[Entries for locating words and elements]
--*--
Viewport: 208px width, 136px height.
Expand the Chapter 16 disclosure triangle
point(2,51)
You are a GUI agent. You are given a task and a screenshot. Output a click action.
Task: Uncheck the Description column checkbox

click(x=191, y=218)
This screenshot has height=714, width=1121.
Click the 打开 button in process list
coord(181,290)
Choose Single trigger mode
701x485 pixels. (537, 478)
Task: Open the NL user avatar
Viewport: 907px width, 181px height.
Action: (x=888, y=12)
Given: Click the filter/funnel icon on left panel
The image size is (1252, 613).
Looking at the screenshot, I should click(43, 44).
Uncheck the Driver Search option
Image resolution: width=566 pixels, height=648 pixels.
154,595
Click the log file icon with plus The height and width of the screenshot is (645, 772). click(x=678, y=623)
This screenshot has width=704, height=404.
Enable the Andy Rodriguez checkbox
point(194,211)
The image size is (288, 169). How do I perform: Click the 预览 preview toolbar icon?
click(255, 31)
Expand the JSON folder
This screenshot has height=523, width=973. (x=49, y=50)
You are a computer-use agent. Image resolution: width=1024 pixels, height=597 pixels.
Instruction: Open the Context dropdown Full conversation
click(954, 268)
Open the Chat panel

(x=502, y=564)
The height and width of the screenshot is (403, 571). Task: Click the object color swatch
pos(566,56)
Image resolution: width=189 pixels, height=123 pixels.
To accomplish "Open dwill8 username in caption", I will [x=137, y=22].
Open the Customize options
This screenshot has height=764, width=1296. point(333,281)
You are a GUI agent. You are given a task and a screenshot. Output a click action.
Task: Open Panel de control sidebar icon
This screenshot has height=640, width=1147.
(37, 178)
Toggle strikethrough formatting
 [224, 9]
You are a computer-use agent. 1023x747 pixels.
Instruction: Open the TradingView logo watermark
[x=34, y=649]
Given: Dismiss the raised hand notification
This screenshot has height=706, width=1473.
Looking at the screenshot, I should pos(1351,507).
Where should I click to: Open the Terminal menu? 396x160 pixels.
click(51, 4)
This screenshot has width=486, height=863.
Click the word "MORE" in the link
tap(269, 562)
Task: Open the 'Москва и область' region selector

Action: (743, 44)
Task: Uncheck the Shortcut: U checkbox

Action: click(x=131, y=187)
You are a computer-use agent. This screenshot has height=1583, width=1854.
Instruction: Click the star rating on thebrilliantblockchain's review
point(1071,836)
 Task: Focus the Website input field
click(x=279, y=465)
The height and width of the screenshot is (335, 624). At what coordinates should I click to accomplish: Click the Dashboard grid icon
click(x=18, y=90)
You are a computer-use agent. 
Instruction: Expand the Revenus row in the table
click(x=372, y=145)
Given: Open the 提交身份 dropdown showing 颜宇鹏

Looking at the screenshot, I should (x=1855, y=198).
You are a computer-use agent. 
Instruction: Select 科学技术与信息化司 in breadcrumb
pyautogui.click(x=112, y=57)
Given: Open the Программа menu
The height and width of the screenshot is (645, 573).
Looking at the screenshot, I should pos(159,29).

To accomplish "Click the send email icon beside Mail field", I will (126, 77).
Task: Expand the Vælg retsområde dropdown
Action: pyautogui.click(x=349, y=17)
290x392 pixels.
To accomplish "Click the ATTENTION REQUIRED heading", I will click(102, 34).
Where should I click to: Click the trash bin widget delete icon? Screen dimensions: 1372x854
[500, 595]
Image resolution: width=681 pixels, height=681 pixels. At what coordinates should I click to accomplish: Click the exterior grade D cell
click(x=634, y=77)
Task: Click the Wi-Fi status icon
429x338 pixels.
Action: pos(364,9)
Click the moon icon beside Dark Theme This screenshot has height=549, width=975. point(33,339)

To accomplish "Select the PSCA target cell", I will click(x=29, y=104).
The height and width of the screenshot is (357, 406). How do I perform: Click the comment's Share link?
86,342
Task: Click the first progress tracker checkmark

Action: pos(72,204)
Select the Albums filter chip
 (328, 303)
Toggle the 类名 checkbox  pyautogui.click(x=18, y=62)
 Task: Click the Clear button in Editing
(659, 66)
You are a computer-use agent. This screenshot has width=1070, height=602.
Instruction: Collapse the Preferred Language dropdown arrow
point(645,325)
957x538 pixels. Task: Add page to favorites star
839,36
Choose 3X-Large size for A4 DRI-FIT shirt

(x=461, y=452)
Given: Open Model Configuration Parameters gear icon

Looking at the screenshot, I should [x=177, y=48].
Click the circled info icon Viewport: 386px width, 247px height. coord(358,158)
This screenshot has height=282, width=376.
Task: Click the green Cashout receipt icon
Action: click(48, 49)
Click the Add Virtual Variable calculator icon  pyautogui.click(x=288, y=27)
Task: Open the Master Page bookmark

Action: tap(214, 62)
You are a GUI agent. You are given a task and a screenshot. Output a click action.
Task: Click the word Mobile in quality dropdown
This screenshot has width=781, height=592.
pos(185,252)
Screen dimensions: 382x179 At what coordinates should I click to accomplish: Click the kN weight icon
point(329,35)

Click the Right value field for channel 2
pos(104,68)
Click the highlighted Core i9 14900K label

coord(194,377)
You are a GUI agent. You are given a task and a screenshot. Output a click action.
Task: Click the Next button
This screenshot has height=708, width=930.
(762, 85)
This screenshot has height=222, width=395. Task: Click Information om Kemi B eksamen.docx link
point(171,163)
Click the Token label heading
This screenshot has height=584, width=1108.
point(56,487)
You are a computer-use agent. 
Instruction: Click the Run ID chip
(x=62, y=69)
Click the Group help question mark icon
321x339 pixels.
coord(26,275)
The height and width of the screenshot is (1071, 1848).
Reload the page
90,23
--*--
AIM — Render the records as a Markdown table with the columns "Row" and "Text", starting at the line containing "Toggle strikethrough formatting" and ending at the line containing "[x=34, y=649]". Number each line and leave out any blank lines.

FINAL ANSWER —
| Row | Text |
|---|---|
| 1 | Toggle strikethrough formatting |
| 2 |  [224, 9] |
| 3 | You are a computer-use agent. 1023x747 pixels. |
| 4 | Instruction: Open the TradingView logo watermark |
| 5 | [x=34, y=649] |